At San Francisco’s Friends of Dorothy Travel, consultant Troy Coalman says South America is also growing in popularity.

“And not just Rio, which has always been a gay area. There actually are gay tour operators going to Machu Picchu,” he says. “It has to do with the spirituality aspect. That’s a big draw for the gay couples who go there.”

Coalman says gay and lesbian travelers are also becoming interested in Cape Town, South Africa, which is trying hard to become a post-apartheid “open society” in general.

Also becoming more popular with this niche travel market are the free-from-the-Iron-Curtain cities of unified Berlin, Prague and Budapest.

“There’s a big push by the Berlin government because the mayor is gay,” he says.

In the United States, Palm Springs and Miami/Fort Lauderdale are in-demand resorts.

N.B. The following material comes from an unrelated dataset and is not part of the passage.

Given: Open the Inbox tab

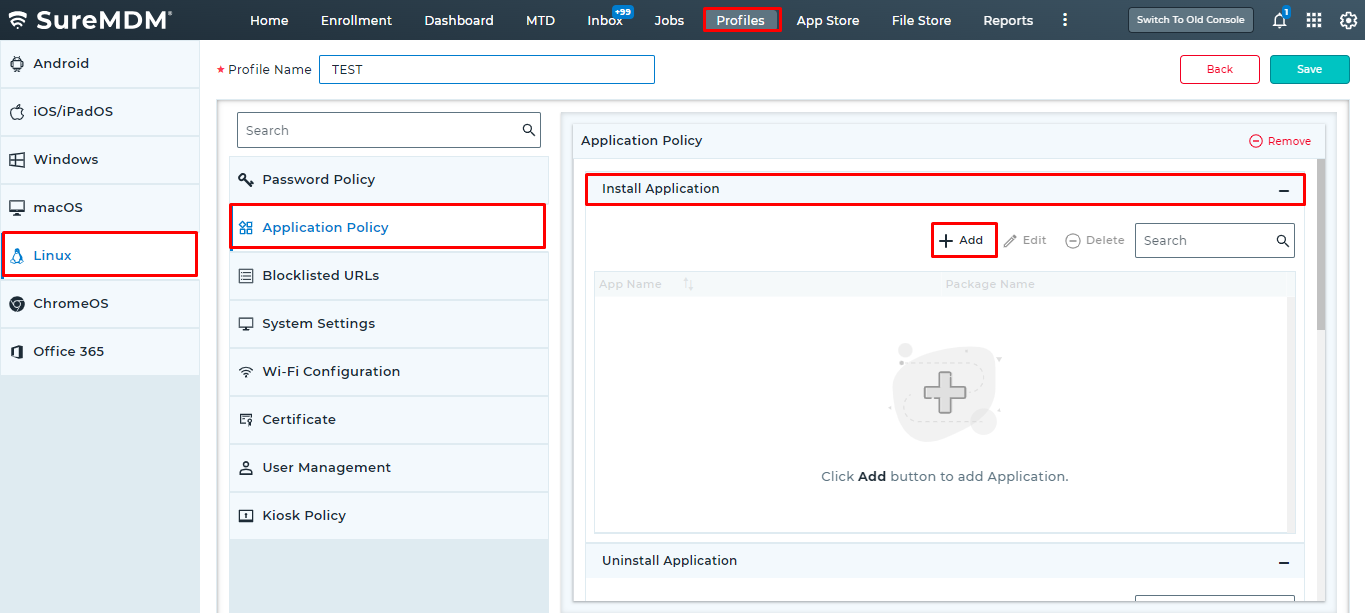Looking at the screenshot, I should click(605, 20).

And Coalman lauds the relatively new Miami-based Seadream Yacht Club, which sails two sleek 100-passenger luxury-class yachts to the Caribbean and Mediterranean.

“They do some something different. And gay travelers, in our experience, look for something that’s not the usual,” he says.

At David Tours of Corona del Mar, Calif., owner David Rubin mentions Provincetown, Cape Town, New York, London, Sydney and Paris as popular locations.

Rubin, whose travel agency also organizes and customizes tours, says that Cape Town’s Mother City Queer Project, a December costume party, has become a major event on the gay party circuit.

“Fort Lauderdale and Palm Springs have very high-quality guesthouses, including something virtually up to the standards of a Four Seasons,” he says. “With the gay-friendly attitude of their governments and their advertising in gay publications, they have become popular.”

Rubin says the gay-owned Royal Palms guesthouse in Fort Lauderdale is popular with clients.

He also says French-speaking Montreal has become a top destination as a result of outreach efforts by the local tourism board Quebec province published a travel poster in 1998 announcing itself as gay-friendly.

And because David Tours specializes in Scandinavia, it has done well booking trips to Copenhagen.

“It has a history of an open society,” Rubin says. “It helped Jews during the Holocaust and always has been interested in human rights.”

In Las Vegas, Prestige Travel/American Express, which has an agent specializing in the gay market, does a sizable business, via its site, booking people into the city.

“We now have one gay-owned resort, Blue Moon,” said John Berman, the agency’s director of leisure travel. “But a good deal of our gay business here is upscale the Bellagio, the Venetian.”

Outside Nevada, Berman says a majority of his gay business is to Hawaii. And gay clientele are also going to London, Mexico, Australia, Tahiti, Miami, Key West, Canada, and aboard the Seattle-based Windstar Cruises, which operates three motorized sailing vessels that cruise worldwide.

“The most interesting aspect of this business I see is that it’s branching out,” Berman says. “People are not just going to special events.”